» **SOURCE EXTRACT**:

This application is a continuation of U.S. application Ser. No. 17/843,571, filed Jun. 17, 2022, which claims the benefit of priority to U.S. Provisional Application Ser. No. 63/234,335, filed Aug. 18, 2021, all of which are incorporated herein by reference in their entirety.
This invention was made with U.S. Government support under Agreement No. DE-AC05-76RL01830, awarded by the Pacific Northwest National Laboratory. The U.S. Government has certain rights in the invention.
Various computer architectures, such as the Von Neumann architecture, conventionally use a shared memory for data, a bus for accessing the shared memory, an arithmetic unit, and a program control unit. However, moving data between processors and memory can require significant time and energy, which in turn can constrain performance and capacity of computer systems. In view of these limitations, new computing architectures and devices are desired to advance computing performance beyond the practice of transistor scaling (i.e., Moore's Law).
Some architectures that include or use integrated processor cores include embedded memory, such as can include one or more cache memories. In some examples, a cache can be shared between processors cores, and peripheral interfaces with memory control devices.

» **THE PROBLEM**:
Reproduce the patent extract word for word, starting with "Some architectures that" and going on through "memory control devices.". Rely on the patent extract alone.

» **GIVEN INFORMATION**:
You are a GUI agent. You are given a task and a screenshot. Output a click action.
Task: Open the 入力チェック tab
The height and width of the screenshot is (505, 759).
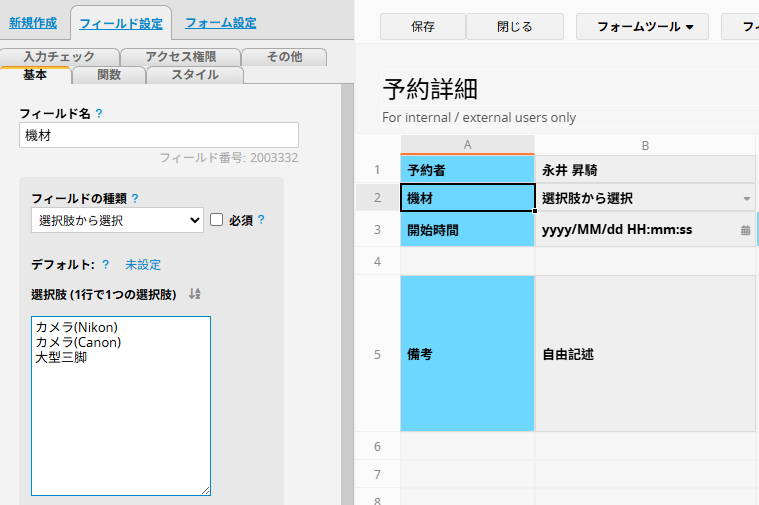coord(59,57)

» **TASK RESULT**:
Some architectures that include or use integrated processor cores include embedded memory, such as can include one or more cache memories. In some examples, a cache can be shared between processors cores, and peripheral interfaces with memory control devices.